Exercise requirements |
Repeat the rows below word for word, starting at the line that contains "For each provided" and stopping after the line that contains "group (321, 1258)". Leave the pictures out of your answer.

Exercise materials |

::::

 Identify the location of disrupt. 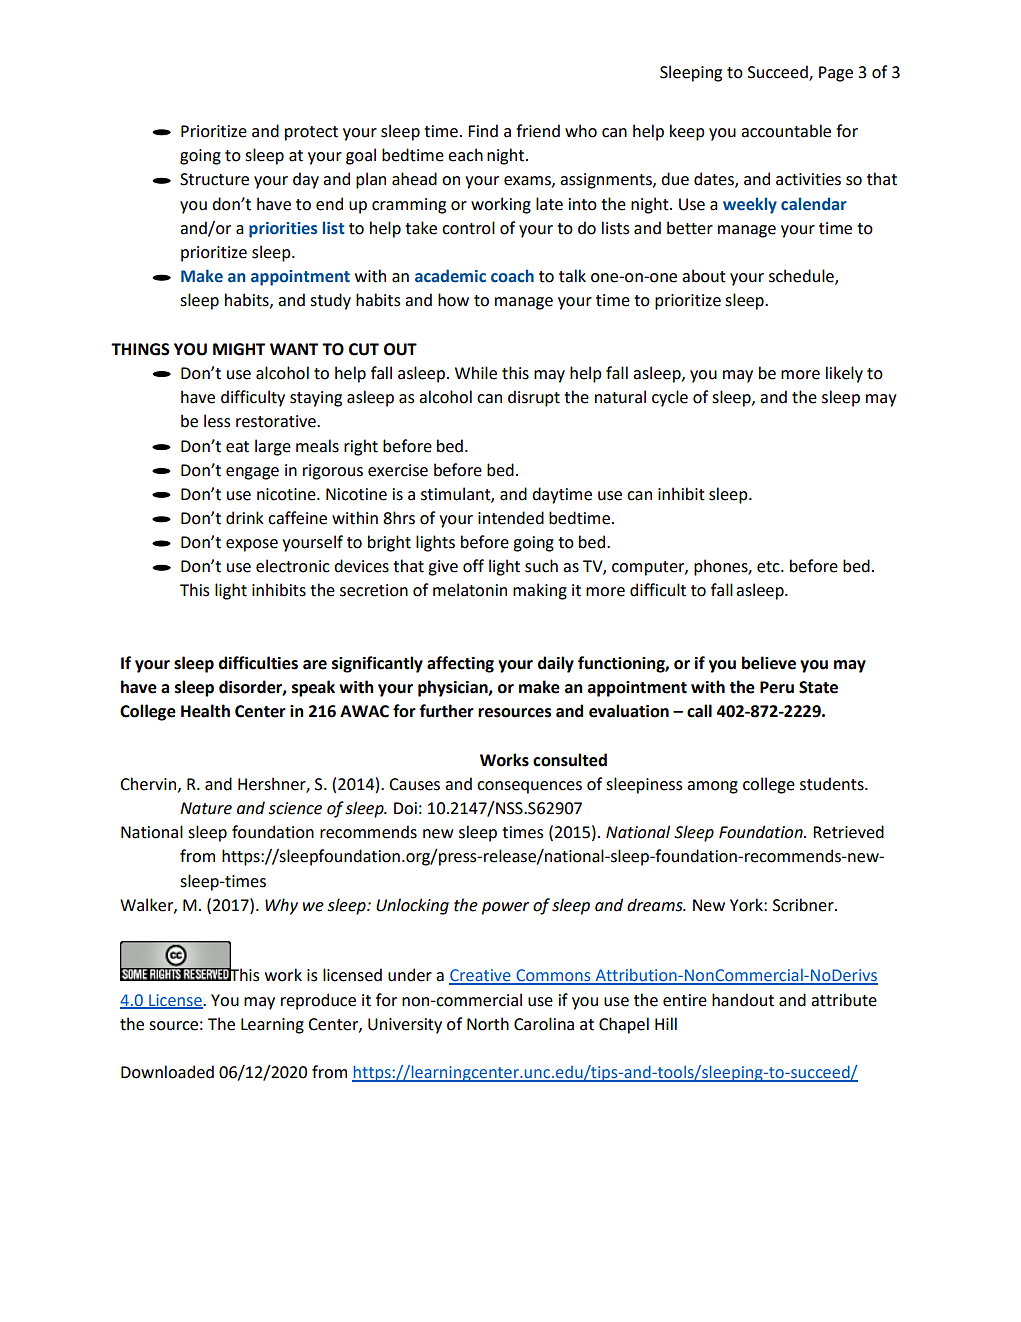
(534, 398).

::::

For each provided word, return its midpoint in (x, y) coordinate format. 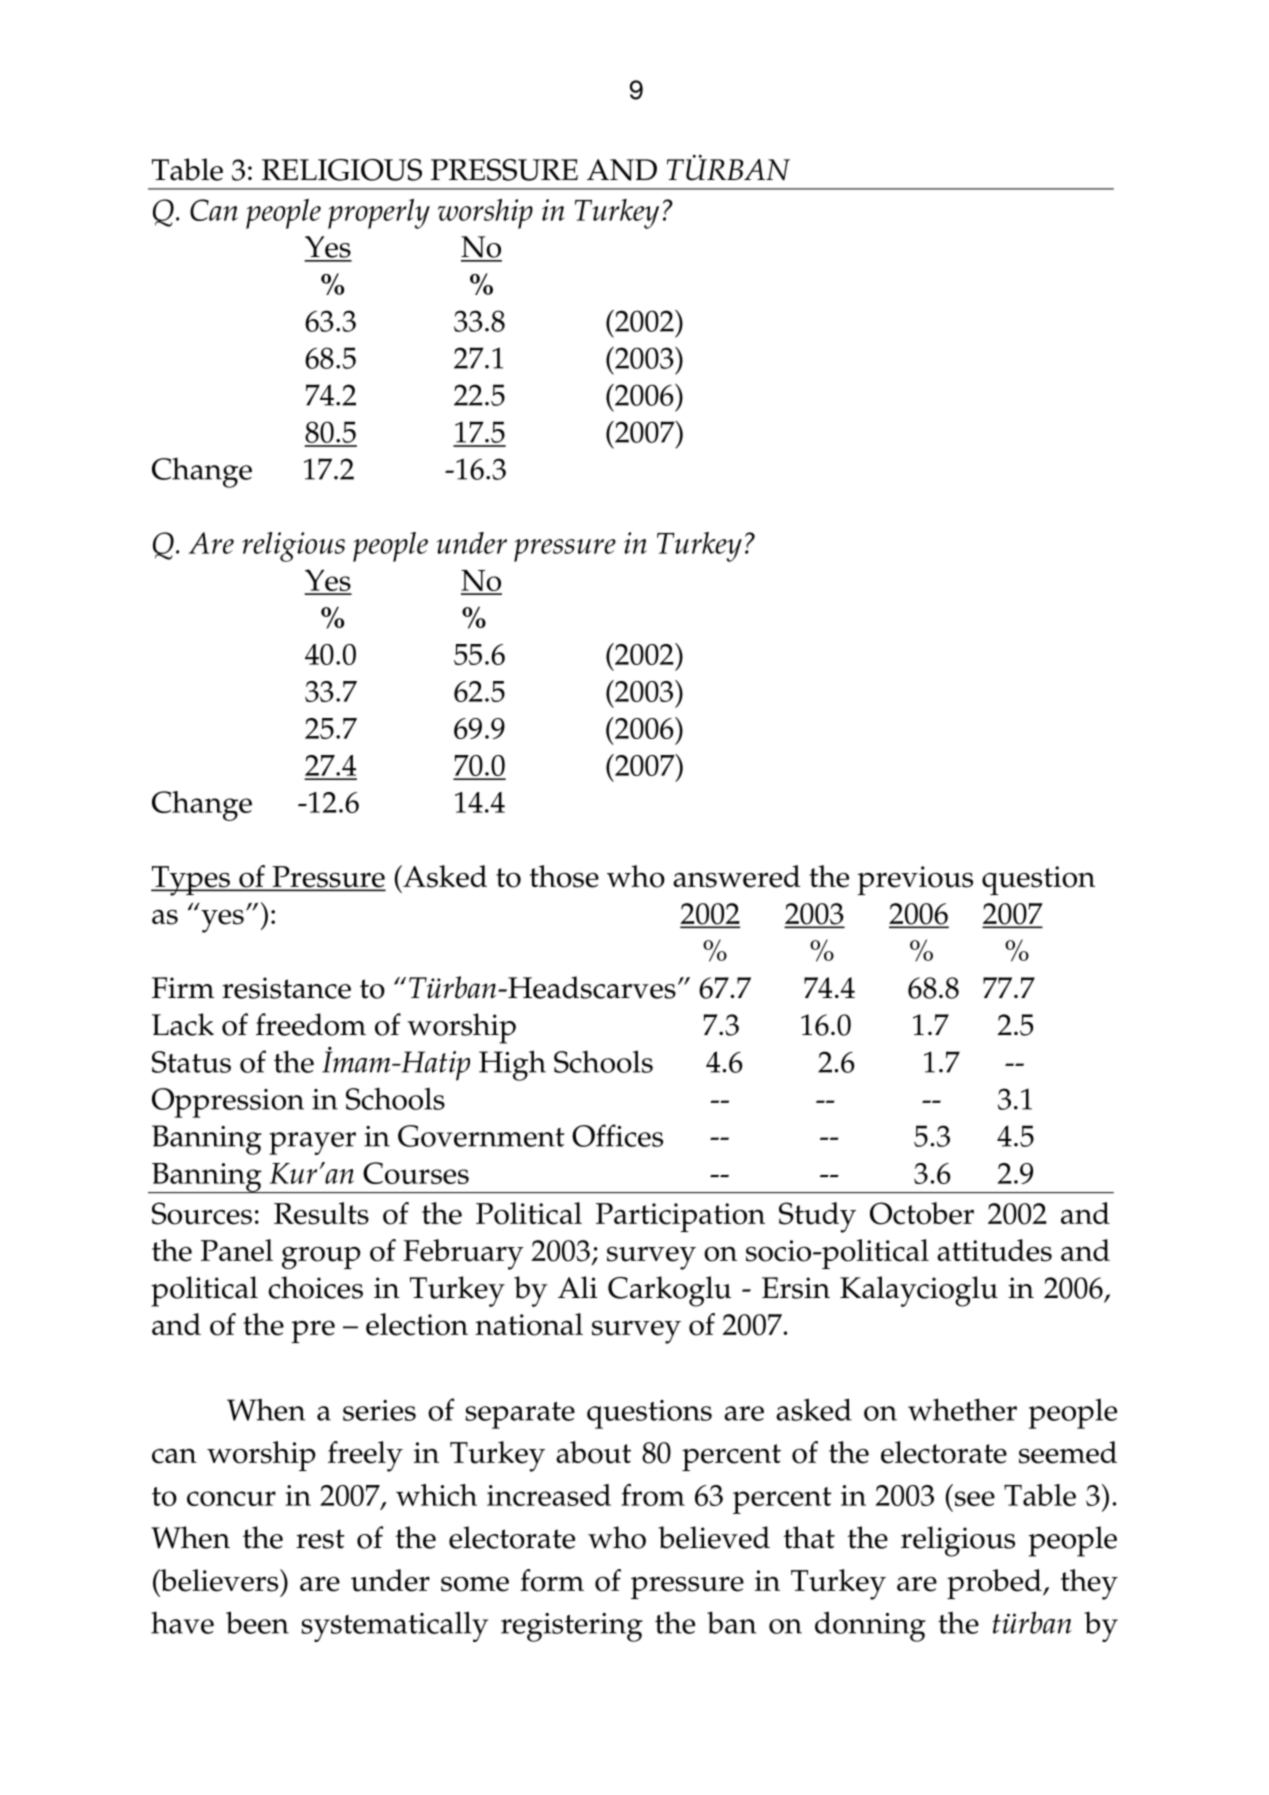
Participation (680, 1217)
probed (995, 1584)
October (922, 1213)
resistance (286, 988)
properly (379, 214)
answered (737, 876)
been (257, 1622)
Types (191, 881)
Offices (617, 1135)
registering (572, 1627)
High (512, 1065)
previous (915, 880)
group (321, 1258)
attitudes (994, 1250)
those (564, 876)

::::

Exercise response |
For each provided word, return its midpoint in (x, y) coordinate format. 
Participation (680, 1217)
probed (995, 1584)
October (922, 1213)
resistance (286, 988)
properly (379, 214)
answered (737, 876)
been (257, 1622)
Types (191, 881)
Offices (617, 1135)
registering (572, 1627)
High (512, 1065)
previous (915, 880)
group (321, 1258)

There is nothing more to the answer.